Ma la Puglia è circondata da due mari: perchè proprio Manduria? Pare che il Primitivo vi sia arrivato alla fine dell’Ottocento, con la dote di una contessina di Altamura andata in sposa ad un signorotto di Manduria: lei portò una barbatella di primitivo. E diede il via, involontariamente, ad una storia d’amore senza fine anche tra questo vitigno e il terroir di Manduria. Ancora una volta, amori e donne che danno vita a grandi vini.

Per quanto riguarda gli areali di produzione, secondo il disciplinare, il primitivo di Manduria DOC ricomprende, di fatto, i seguenti comuni: Manduria, Carosino, Monteparano, Leporano, Pulsano, Faggiano, Roccaforzata, San Giorgio Jonico, San Marzano di San Giuseppe, Fragagnano, Lizzano, Sava, Torricella, Maruggio, Avetrana e la frazione di Talsano a Taranto; Erchie, Oria e Torre Santa Susanna per il territorio di Brindisi.

Caratteristiche organolettiche e abbinamenti del Primitivo di Manduria

Secco o Dolce? Entrambi!

Oltre al secco c’è anche il Primitivo Dolce Naturale DOCG, un vino decisamente più di nicchia, ma che nonostante la struttura colossale, ha anche tanta piacevolezza e una dolcezza intrigante e mai stucchevole. Vanta una gradazione 16 gradi e non meno di 50 g/l di residuo zuccherino. E’ perfetto come vino da meditazione, ma ideale anche per crostate, zuppa inglese e formaggi stagionati ed erborinati come Stilton e Roquefort.

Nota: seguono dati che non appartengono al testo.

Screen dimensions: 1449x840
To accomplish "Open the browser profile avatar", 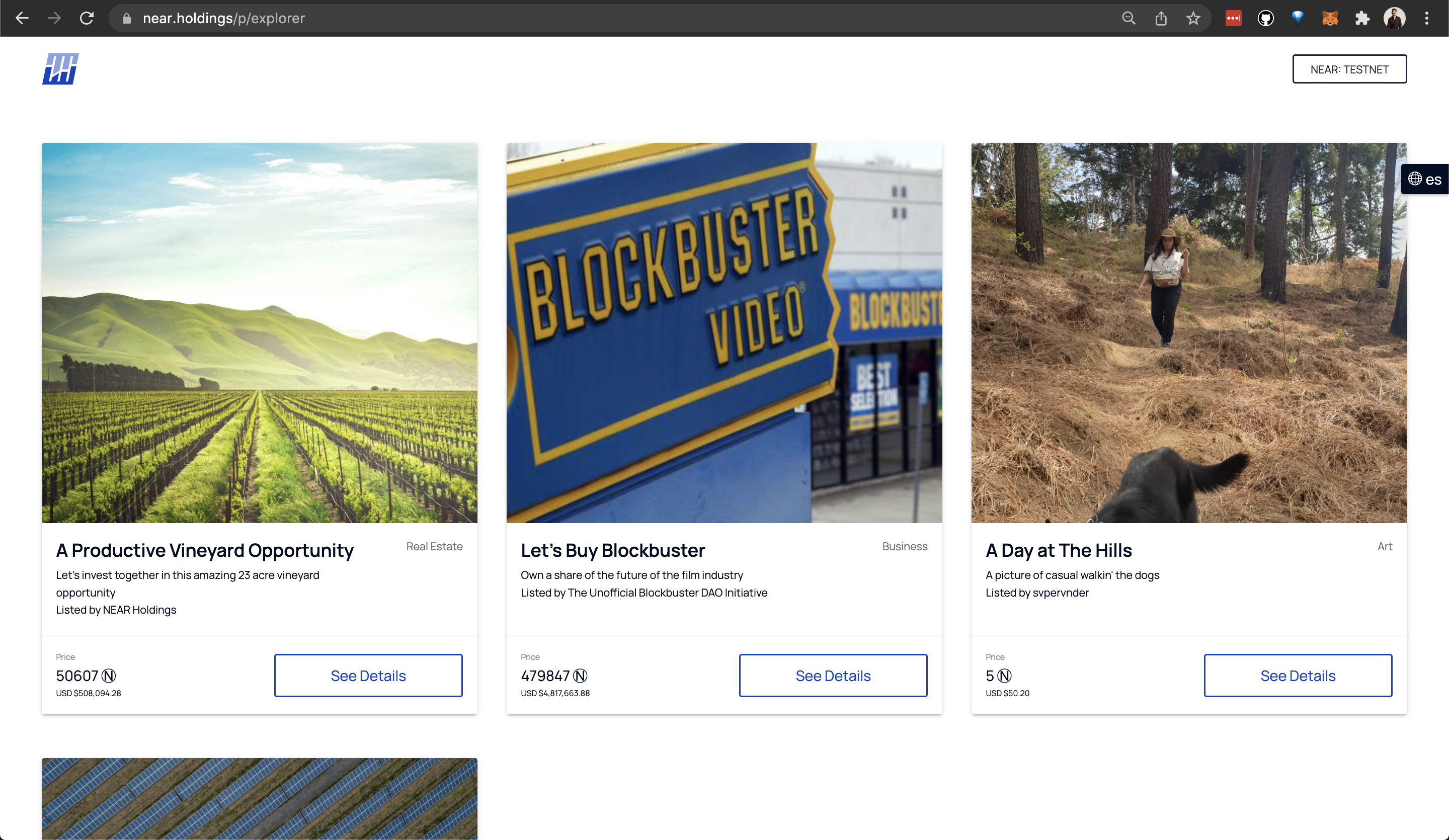I will coord(1394,19).
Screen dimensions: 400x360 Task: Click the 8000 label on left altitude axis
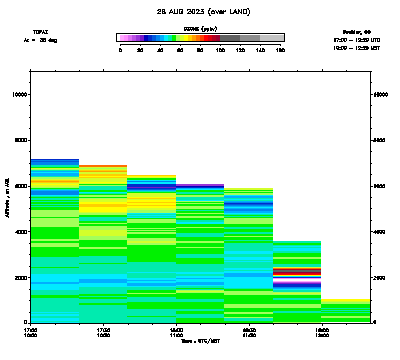21,140
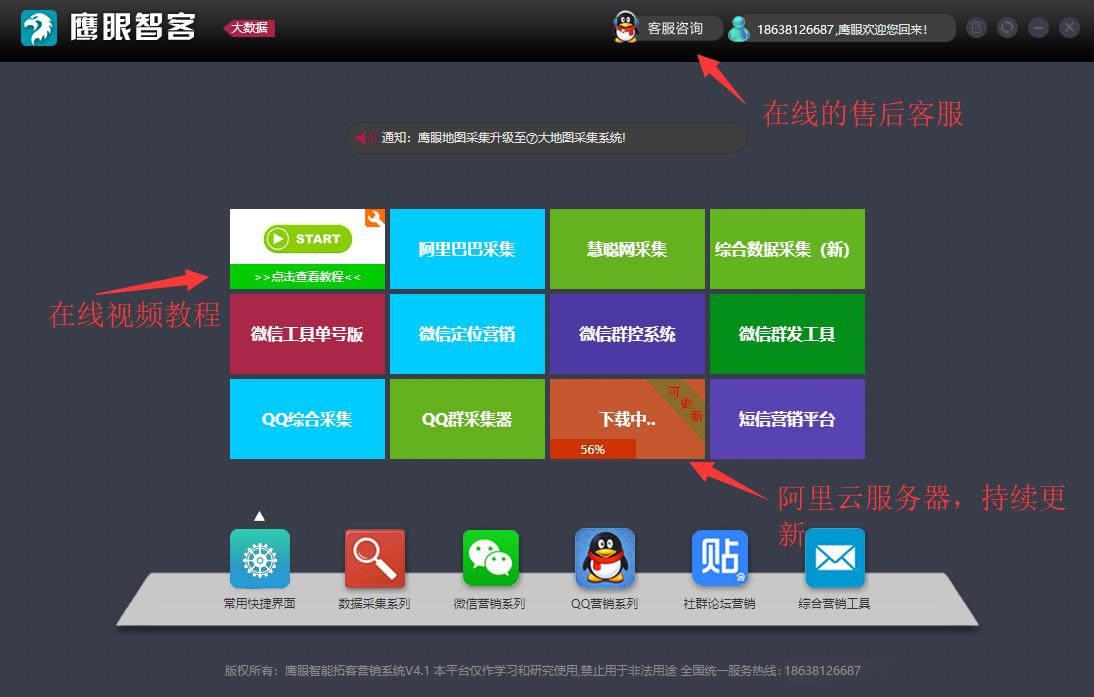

Con il Primitivo di Manduria Doc secco consigliamo, per bilanciare i suoi tannini, aromi fruttati speziati e struttura imponente,un abbinamento con la carne alla griglia e piatti decisi e succulenti. Per esempio costine con salsa bbq, lasagne al forno, arrosti di carni di maiale, o pietanze dove ci sia un mix di affumicatura e piccante. Vi lascerà senza fiato.

E il fratello californiano Zifandel?

Una ricerca, quella su Primitivo e Zinfandel iniziata negli anni 80 e che ancora continua. Se all’inizio si controllavano a mano le liste dei vitigni dall’Impero austro-ungarico in poi, ora si confrontano le molecole delle piante in laboratorio, cercando tracce comuni nel Dna. Smentite le versioni utopiche, con i pugliesi pronti a scommettere che il loro vitigno era stato importato negli Stati Uniti nell’800, e gli americani a controbattere che erano le loro piante ad essere state trasportate in Italia, gli ultimi studi hanno dimostrato che i due vitigni fratelli sono migrati da terre differenti ma vicine. «Il Primitivo dal Balcani, lo Zinfandel dalla Dalmazia», ha chiarito Antonio Calò, presidente dell’Accademia della vite e del vino.

Ma quel che importa è che, ad ognuno il suo, questo vino vanta fans dalla Cina all’America, alla Francia, alla Germania, soprattutto se degustato in una delle magnifiche cornici del suo territorio principe. E quando passiamo dalla zona di Taranto o in litoranea salentina, una bottiglia di Primitivo è un piacere irrinunciabile!!!